The extinct woolly mammoth (Mammuthus primigenius) was the size of a modern-day African elephant and lived throughout Eurasia and North America. Most of the woolly mammoths went extinct with the conclusion of the last Ice Age, and the last specimens lived approximately 6,000 years ago. They belong to the order Proboscidea, which includes today’s elephants as well as other extinct mammoths, mastodons and gomphotheres.
Mammoths were covered in fur and had small ears and a small tail to abate frostbite. They also had tusks that they used for scraping bark off trees, digging on the ground for food and fighting. The tusks of proboscideans have allowed researchers to determine the age and identification of specific life-altering occurrences based on annual growth increment analysis.

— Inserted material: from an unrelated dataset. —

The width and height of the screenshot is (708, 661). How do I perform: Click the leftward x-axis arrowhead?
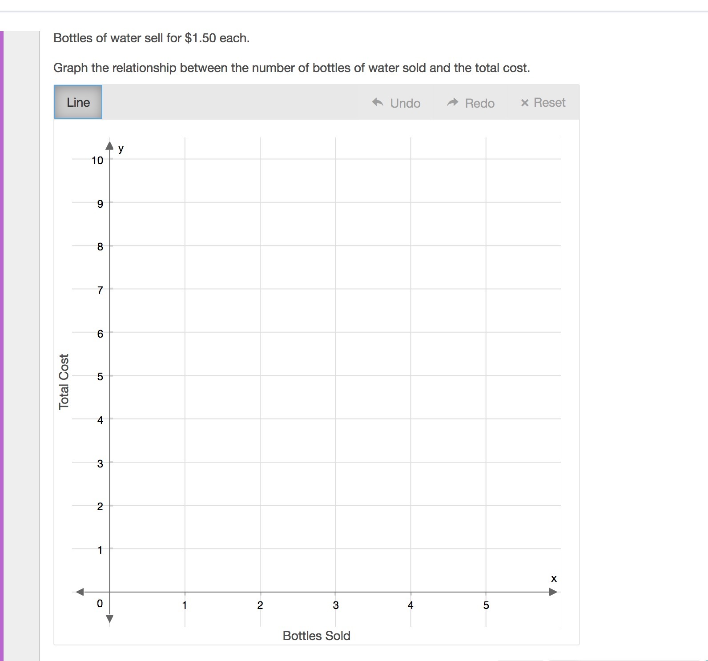pyautogui.click(x=80, y=592)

Newer CT scanners have larger gantries, which is the ring or cylinder into which a patient, or in this case the tusk, is placed. The introduction of larger gantries now allows the opportunity for scanning larger objects that was not possible before, Dr. Niemann noted.
The tusk that the researchers examined was found in central Switzerland and excavated by the heritage and archaeology office of Canton Zug. The tusk is a total of 206 centimeters (cm) in length—nearly 7 feet. It has a basal (measurement at the base) diameter of 16 cm—just over 6 inches. The total object diameter—taking into account its helical, or spiral, curvature—is 80 cm, or just over 2.5 feet.

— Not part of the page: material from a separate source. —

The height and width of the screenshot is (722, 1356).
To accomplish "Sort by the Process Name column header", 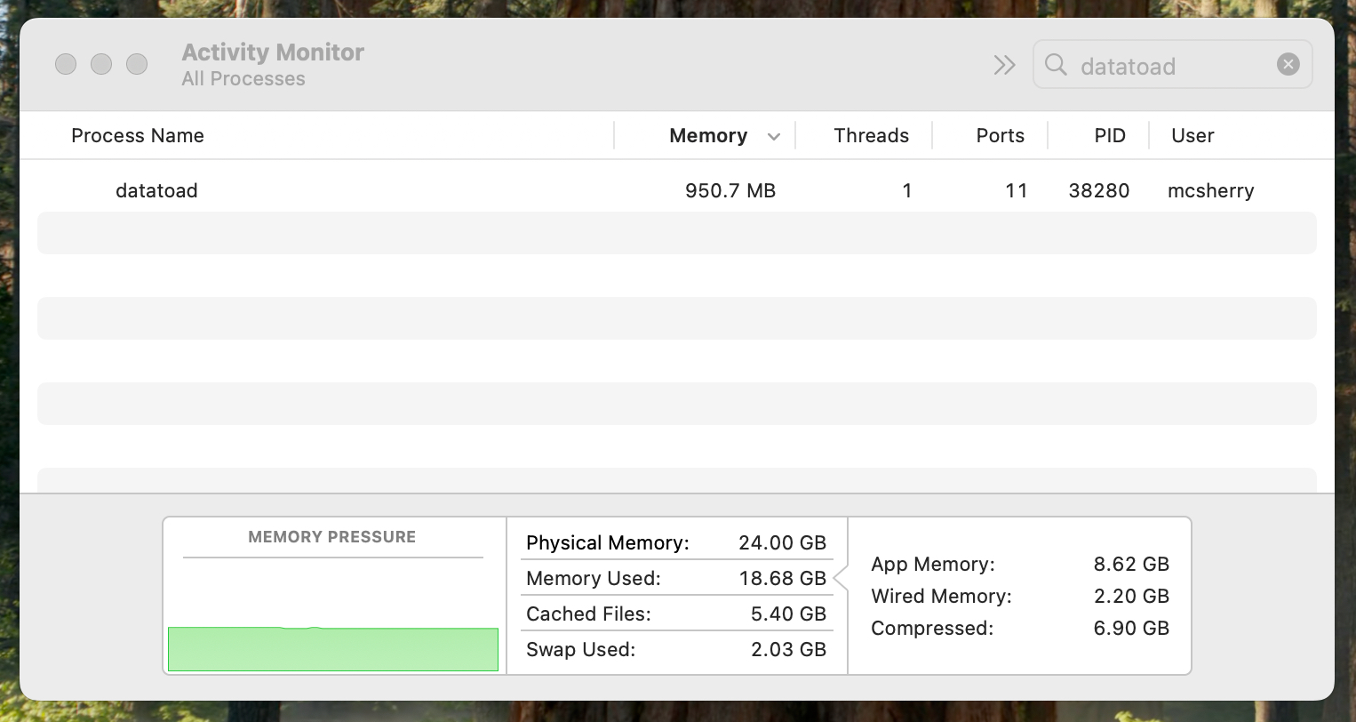I will point(138,135).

Tusks mostly consist of two types of material: cementum, a bonelike substance, and dentin, which lies beneath the cementum and accounts for the majority of the tusk’s mass. Mammoth tusks are internally structured by annual increments of dentin apposition which, when viewed in longitudinal section (as opposed to cross-section), resemble cone-shaped cups stacked on top of one another. The first “cone” a mammoth creates forms the tip of the tusk, while the cone at the tusk base is the most recent, generated just prior to the animal’s death. The cones in between are formed throughout the mammoth’s lifetime.
Using the larger-gantry CT scanner, researchers, in collaboration with the Institute of Evolutionary Medicine, University of Zurich, were able to capture a clear image of the entire tusk’s interior.
“It was fascinating to see the internal structure of the mammoth tusk,” Dr. Niemann said.
The researchers found a total of 32 cones, resulting in a minimum age of 32 years at the time of death. Even though the mammoth tusk is well-preserved, it is missing the tip, so the estimate obtained is slightly below the actual age of the animal at the time of death.
“Our mammoth had died at the age of around 32 years, approximately 17,000 years ago,” Dr. Niemann said.